Pinnacle Notes - do you know the risks?

The Pinnacle Notes offers an interset rate of 5.25% per annum, with the following disclaimer:

The notes are not principal protected. Payment of interest and repalyment of 100% of the principal amount at maturity is dependent upon, amongst other things, the occurence of a Credit Event, a Mandatory Redemption Event or if the issuer exercises its Issuer Call Option.

In such circumstances, you will lose all or substantially all of your investment in the Notes.

Please refer to the Prospectus for more details.

With these types of unclear risks, it is really worth while to invest in the Pinnacle notes? Will you be stuck for the next 6 years with a low return? How much will you lose, if any of the events happen? What is the chance of it happening?

How much commission is earned by the distributing banks? How much does the Arranger earn on the product? Are the small investors getting a fair return for the risk that they are shouldering?

These types of products are too complicated for me. I do not invest in them. I discourage my family members from investing in these products.

7 comments:

Calvin Ng said...

Past performance should be not based upon to judge future potential returns. Hence, i believe Mr. Tan's experience in the past may not lead to any conclusive negative impact right?

Tan Kin Lian said...

The structured products have high hidden charges for the distributor and the product arranger.

The return to the investor is quite poor.

The bad xpeerience in the past will continue in the future, so long as the products are designed to make profit for the arranger, and be unfavourable to the investor.

Anonymous said...

The risk of the notes is pegged to the credit worthiness of some 5 credit references of double A rating. Eg. UOB bank, Standchart and other financial entities of similar rating.
A credit event occurs should any one of the entities default. The recovery rate is about 40%, ie you get back 40% of your capital.
The risk to consider is or ask yourself can anyone of the entities default.? Eg. can UOB default? It would be terrible and it is not impossible. Consider the probability of that event happening. Almost near zero, just like asking yourself whether INCOME
would collapse. Again the answer is almost impossible.
The callablle feature kicks in after 1.5 years depending on the interest rate prevailing at that point in time.If it is called , capital plus some premium will be returned.

Tan Kin Lian said...

The risk of 1 entity defaulting is small. But, when you have any 1 of 5 entitles failing, the risk increases by 5 times. Yes, it is still small, but it is not that small.

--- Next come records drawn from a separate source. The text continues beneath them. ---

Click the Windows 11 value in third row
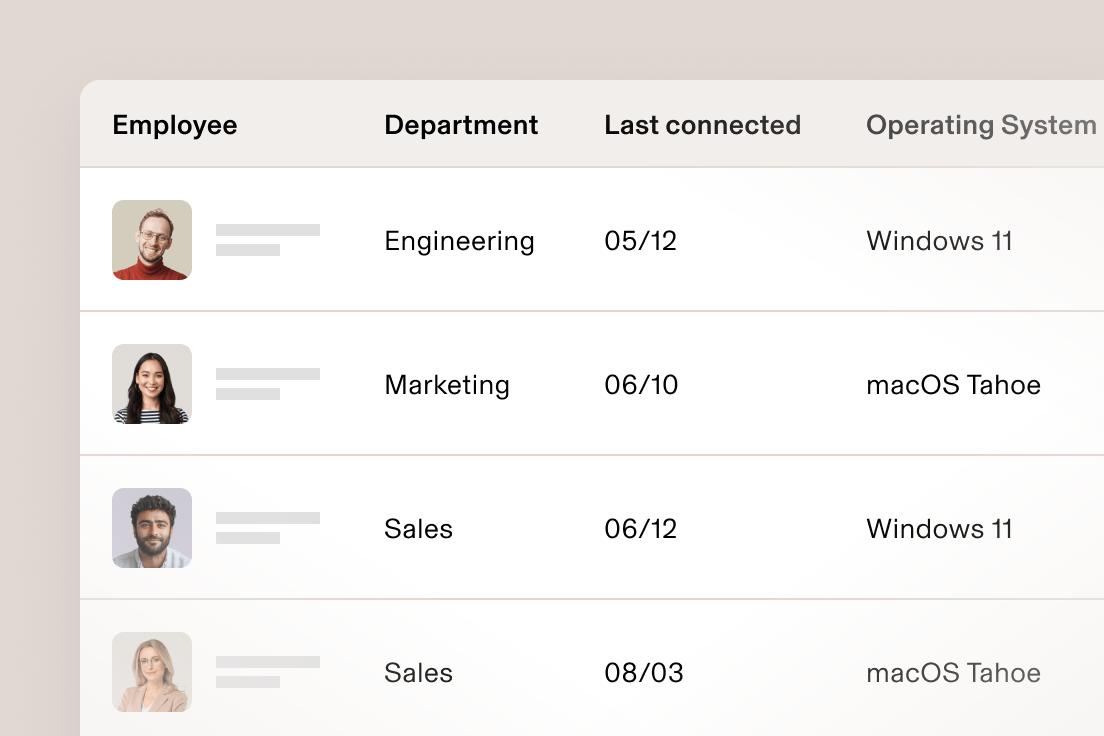 click(x=939, y=528)
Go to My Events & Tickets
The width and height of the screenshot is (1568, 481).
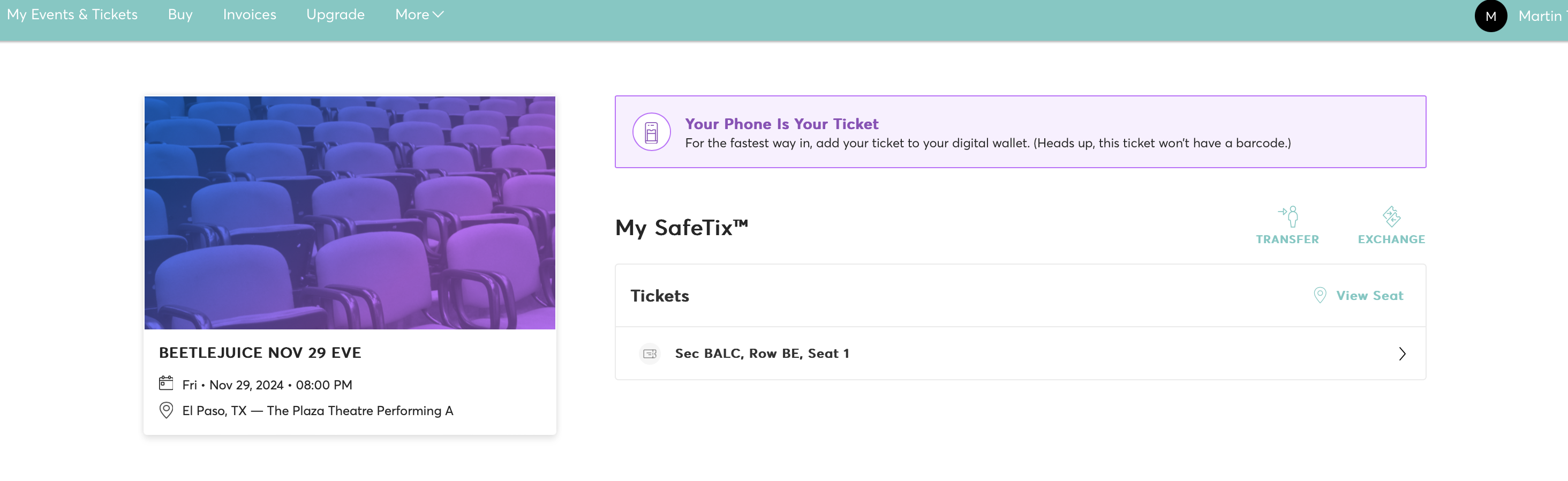click(72, 14)
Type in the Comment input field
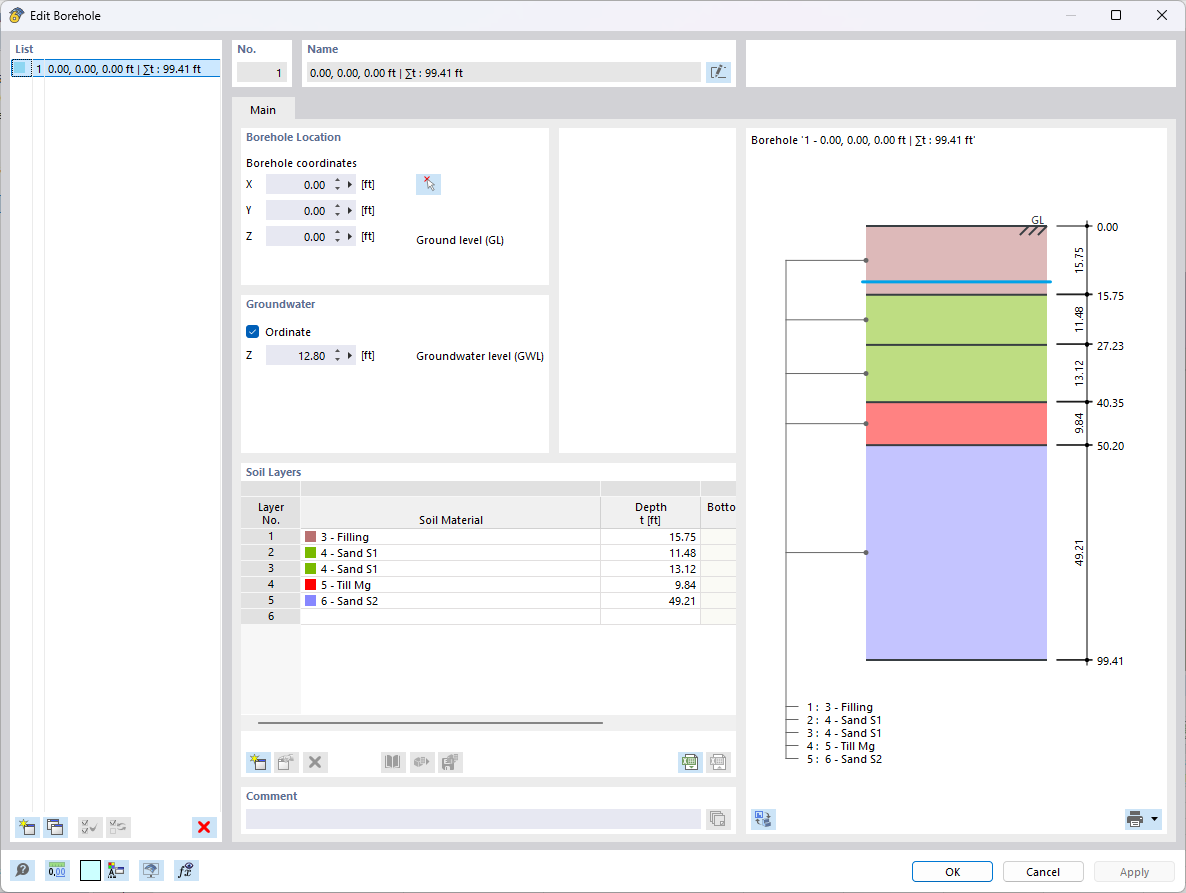This screenshot has width=1186, height=893. [470, 819]
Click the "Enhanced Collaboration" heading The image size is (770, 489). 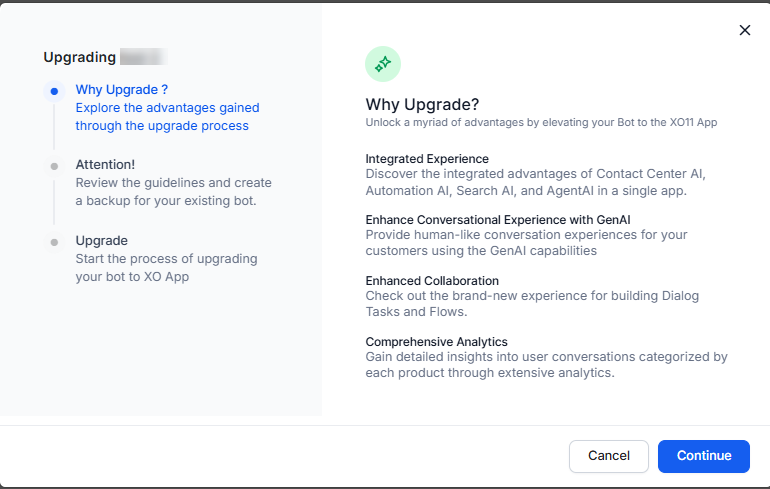click(432, 281)
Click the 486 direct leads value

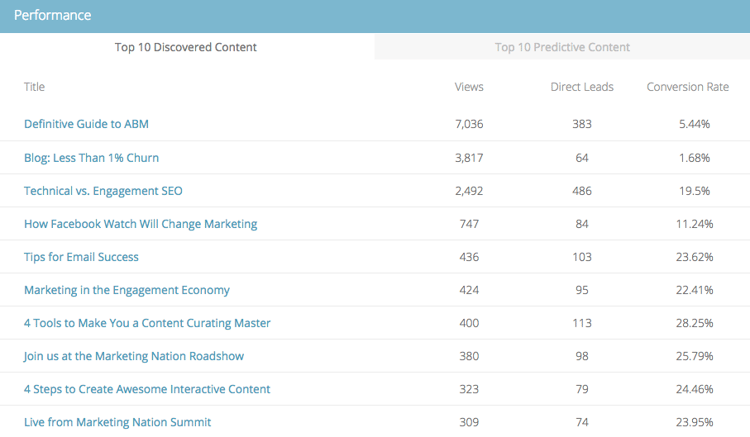pos(582,191)
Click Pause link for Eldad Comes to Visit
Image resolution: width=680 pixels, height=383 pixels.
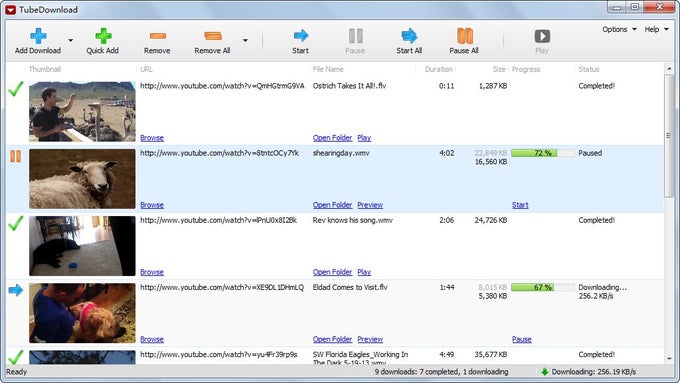522,339

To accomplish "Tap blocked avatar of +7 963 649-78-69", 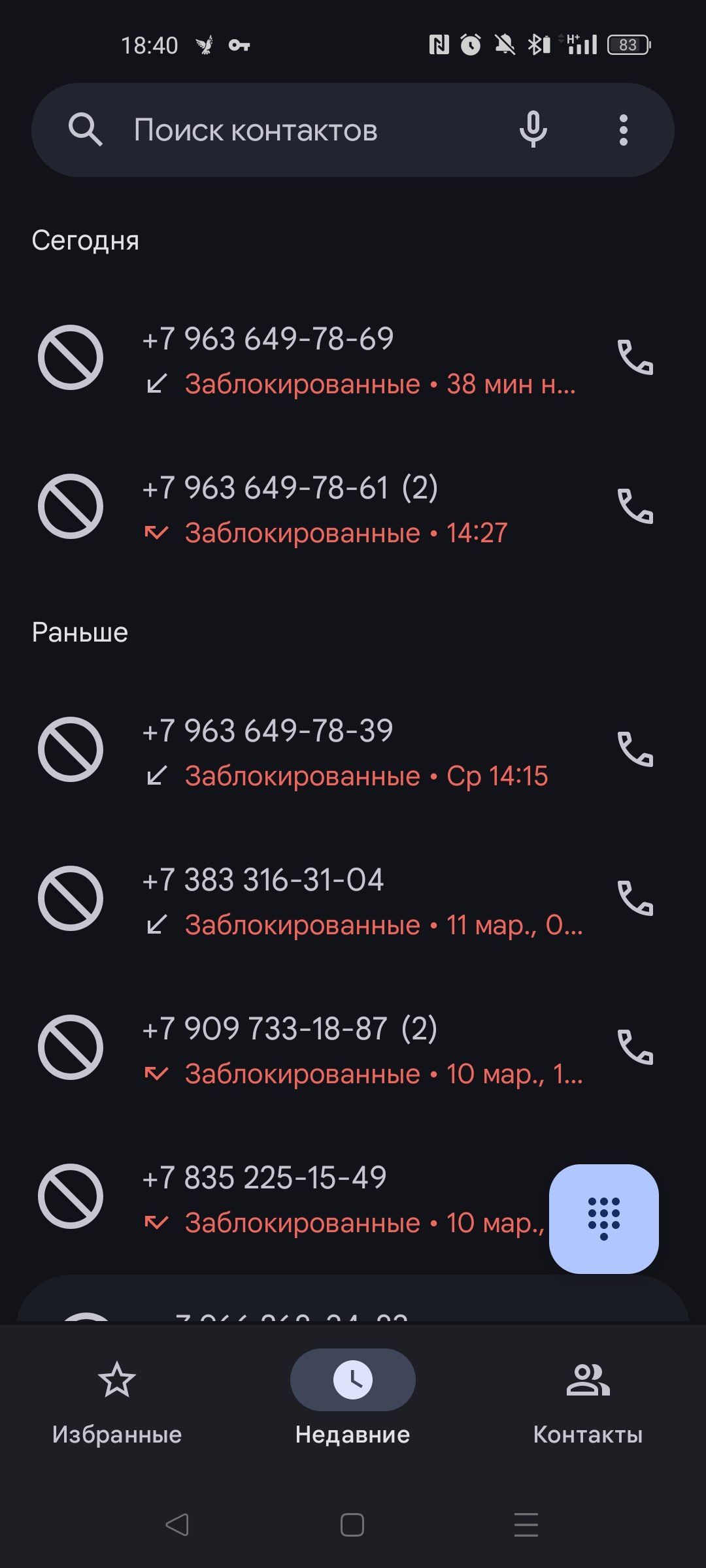I will click(x=71, y=357).
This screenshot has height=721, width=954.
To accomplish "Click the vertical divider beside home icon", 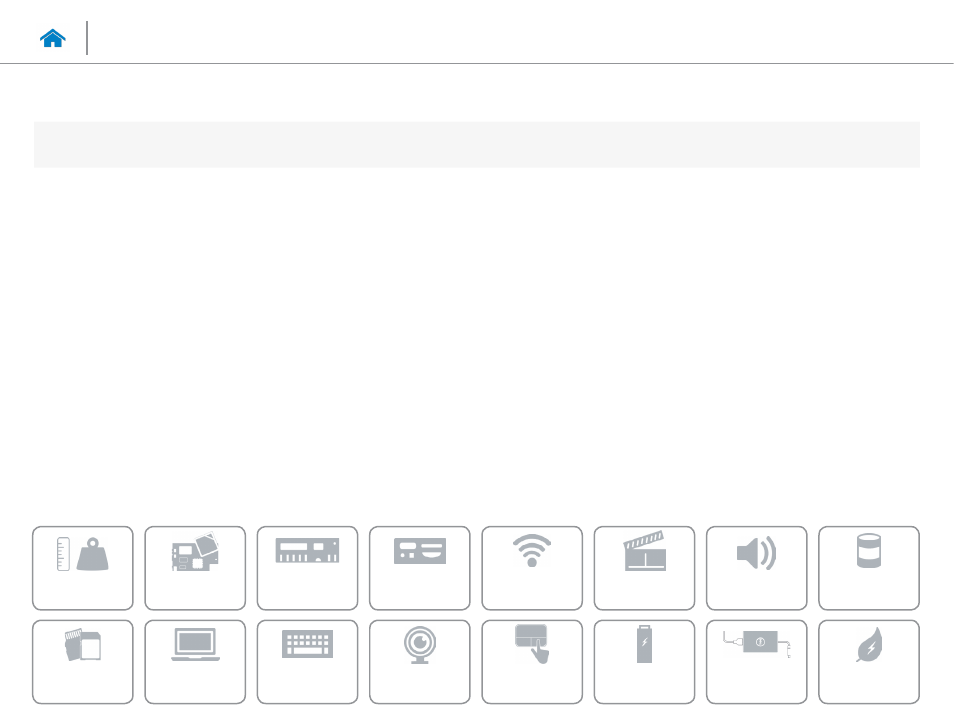I will tap(87, 38).
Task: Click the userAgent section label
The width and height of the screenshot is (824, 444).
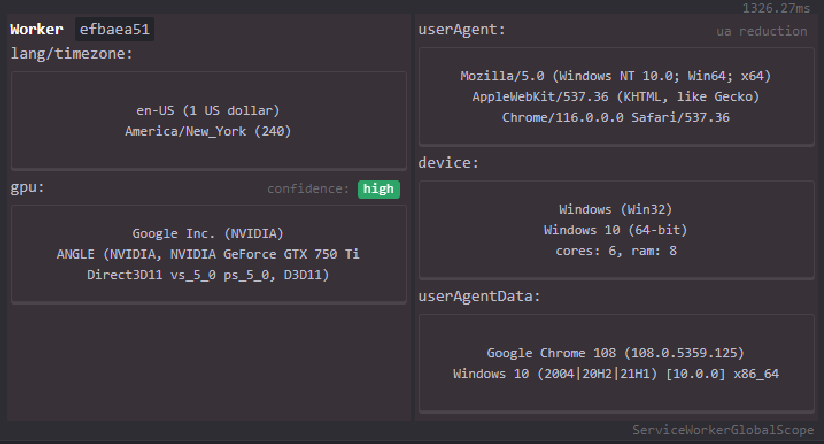Action: click(x=461, y=29)
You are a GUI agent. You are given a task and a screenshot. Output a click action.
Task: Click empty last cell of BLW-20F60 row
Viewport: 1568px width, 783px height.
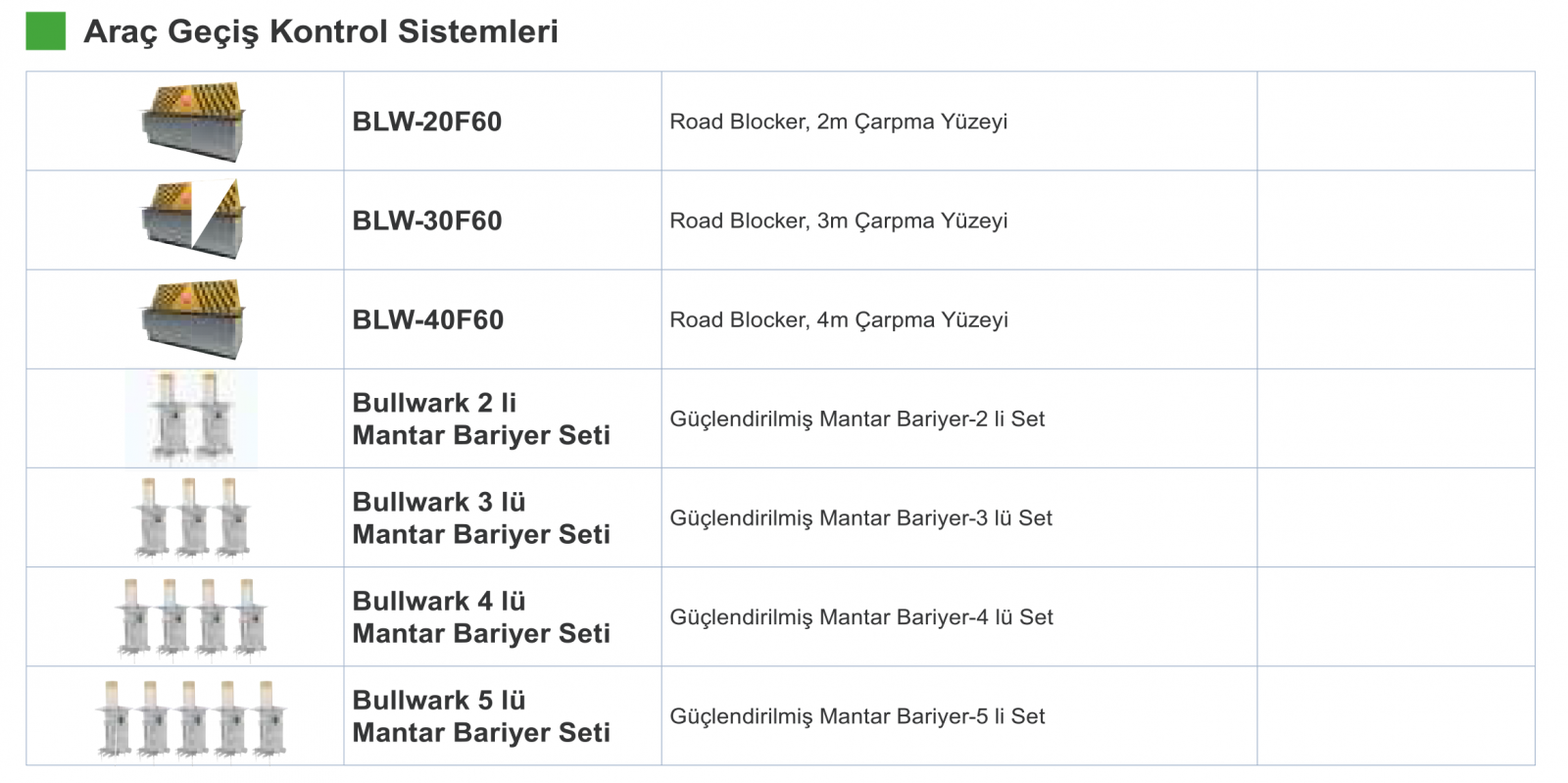click(x=1396, y=122)
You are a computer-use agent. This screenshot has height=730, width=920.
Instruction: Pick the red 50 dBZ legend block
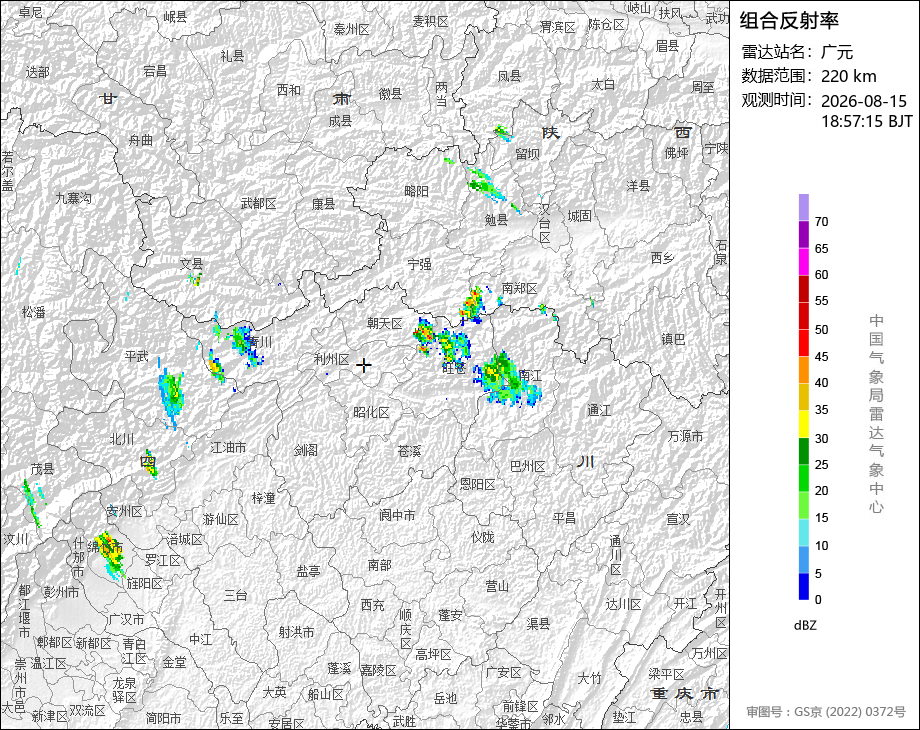(803, 316)
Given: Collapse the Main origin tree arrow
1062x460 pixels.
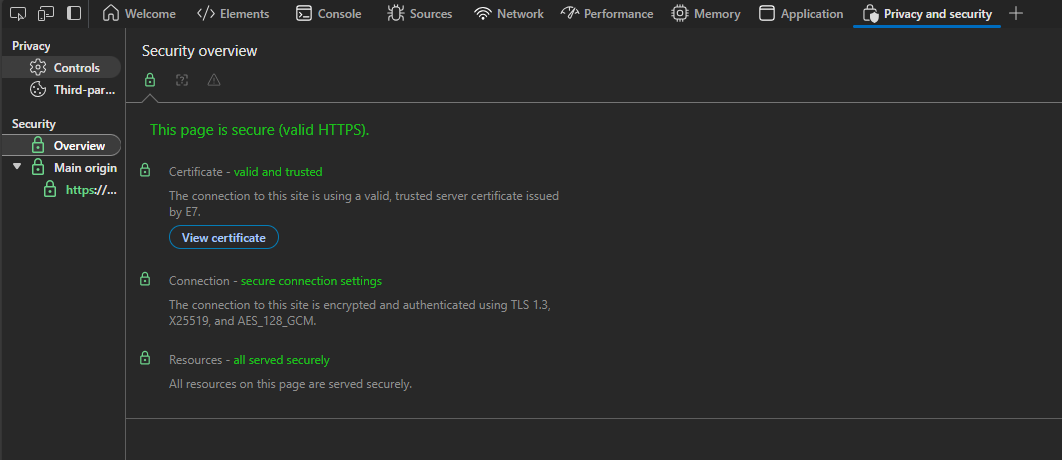Looking at the screenshot, I should (17, 168).
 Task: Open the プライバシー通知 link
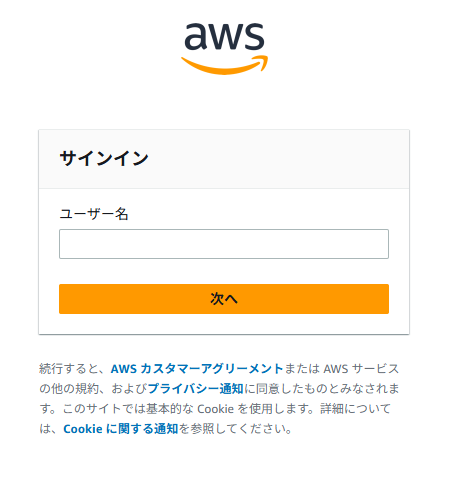tap(195, 389)
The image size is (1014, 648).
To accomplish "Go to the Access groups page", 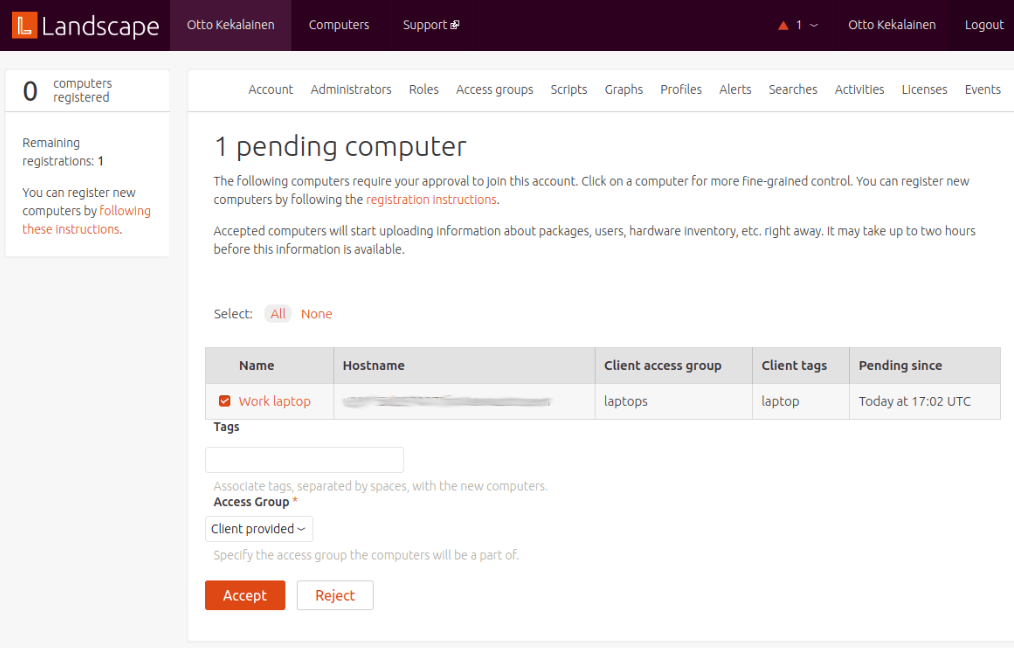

When it fails, you have to lose up to 40%. What do you get for this risk? Just 1% more a year? Is it worht the risk?

Most investors will be willing to give up 1% for the chance of gaining 40% (instead of earning 1% for the chance of losing 40%!)

As the investor does not know the chance, it is not worth taking. I am sure that the product issuer knows how to calculate better than the small investor!

Anonymous said...

Anonymous,
If the risk is that small, why don't the issuer absorb the risk then. If it is that small, do not even take that at a precondition then.

Roger

Anonymous said...

I am wondering if all the comments here are about the blind leading the blind? hahaha....

Roger,
Anyway, here is what I understand in simple terms. The issuer probably have already borrowed some money to the reference entity at a higher rate. So now, they issue the notes to you at a lower rate. Thus, in essence they get the difference without needing to fork out a single cent. Wouldn't it be wonderful if we could do something the same. free money without forking out a single cent!!!hehehehe......

Anonymous said...

Kin Lian proven right with time. Hope doubting Anonymous had learnt an actual lesson by having bought the product.